Brother Barrel has a hole in the floor with beer underneath.
This is honestly slightly frightening to walk over. Lester Black

Okay, this isn't actually a secret sour brewery, but Brother Barrel in Lake City deserves a lot more attention.

Brother Barrel opened in May of 2017, making it 1.5 years old in normal beer years, but this isn't a normal brewery. It's a barrel-aged brewery, which means we need to handicap its age by the number of years it takes to produce a fine aged beer.

It takes three years to make a Gueuze, the Belgian beer that is the world standard for fine barrel beer. So, by handicapping Brother Barrel by this Gueuze metric we can say that Brother Barrel is actually still in the negative digits. And for a brewery that is still technically negative 1.5 years old, Brother Barrel is making some fantastic beer.

Medieval monkish fantasies on the walls. Barrel aged beer on the tables.
Medieval monkish fantasies on the walls. Barrel aged beer on the tables. Lester Black

A saison called Luna on tap this week was a sweet lemon dream. It was tart like a lemon candy but had a finish with almost no lingering sweetness. Luna spent 28 months in her wine barrel, where a mixed culture of different yeast and bacteria slowly ate away at the beer’s sugars. That doesn’t leave much sugar behind, hence the dry and clean finish.

Brother Barrel’s bar itself is a testament to how much better breweries can be when they're designed for the adults paying the bar tab and not their children. There's a full bar of liquor and cocktails for the fools not into beer and a menu of new American food: pizzas for under $20, plus burgers, fish and chips and a range of small plate appetizers.

The restaurant is designed well with a mix of subway tiles, steel beams, wood, and a mural painted on the wall of a Medieval European monkish fantasy. The lights are low and the music is a comfortable mix of indie bands from ten years ago. Half of the bar at any given moment could be on a Tinder date.

When you walk in the bar you'll pass over a hole in the floor where translucent glass allows you to walk over barrels of beer that you can see aging in the basement below. This piece of flare should occupy your Tinder date conversation for at least 5 minutes.

A good sour brewery gets better with age and I have seen Brother Barrel only improve over the last year. My first few visits had high points, the Ambrosia Kriek has been good since the day they opened, but some of the beers tasted hot and unrefined. As time has passed I’ve noticed their beer menu fill up with great beer.

I tried a spontaneously fermented beer made with only the natural yeasts that were found on cabernet sauvignon grapes, which was then aged in Syrah and Mourverde barrels from Cullin Hills Winery in Woodinville. It was tangy, sweet, and sour and named Spontaneous: Cabernet '17, which is the least inspiring beer name I've seen in a while. It was enjoyable but it lacked the developed flavor of Luna. The menu said it had spent 6 months in its barrels and it seemed like it could spend another year.

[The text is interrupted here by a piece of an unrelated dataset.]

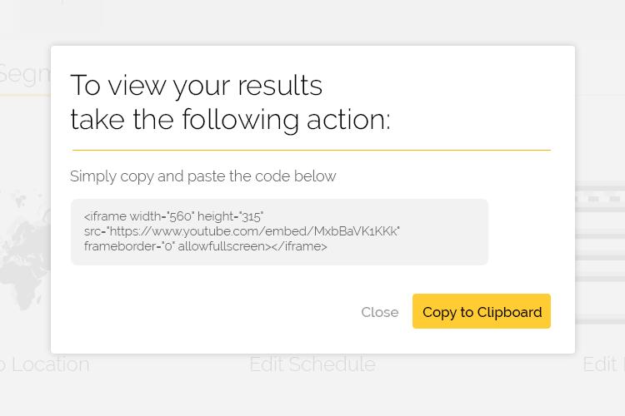Click the faded world map graphic
Screen dimensions: 625x416
[x=25, y=249]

The beauty of these kinds of breweries is that Brother Barrel might be continuing to age this beer further. What does this beer taste like in a year when that Brettanomyces has another 12 months to slowly eat away at what remains? Come back in a year and you might be able to find out. The world’s great sour breweries, like Cascade Brewing in Portland, are able to serve the same beer aged to different years in a single flight. Breweries call these things “verticals” because they give you an ability to see the same beer across multiple years. Drinking a 2016 Sang Noir next to a 2015 and 2014 at Cascade Brewing in Portland should be on every beer nerd's bucket list.

I waited till everyone left the bar to take this photo. Usually these stools are full.
I waited till everyone left the bar to take this photo. Usually these stools are full. Lester Black

I finished my night at Brother Barrel with Long Strange Trip, a 9-percent Belgian Quad aged in used sherry casks. This was a challenging beer. A mixture of herbal, fruity, sweet, and even savory flavors force you to contemplate if you like this beer. It’s sweet like fruit leather, but also spicy and herbal. Certainly boozy. This beer has pieces of Spain, Alaskan Way, and Lake City in it. Long Strange Trip was aged in a barrel that started its life holding sherry wine in Spain, then it held gin distilled in giant copper stills across the street from the Seattle Aquarium.

The last leg of this barrel's life was holding a strong 9 percent beer made in the Belgian Quad style at Brother Barrel. By the end of my glass, I was still deciding if I liked it or not, but either way I couldn’t stop thinking about what I was drinking.

Barrel aged beer grows and responds to these kinds of barrel cycles. As do barrel-aged breweries. I've started to follow Brother Barrel's life; if you're interested in beer you probably should too.

Did we mention theres a hole in the floor?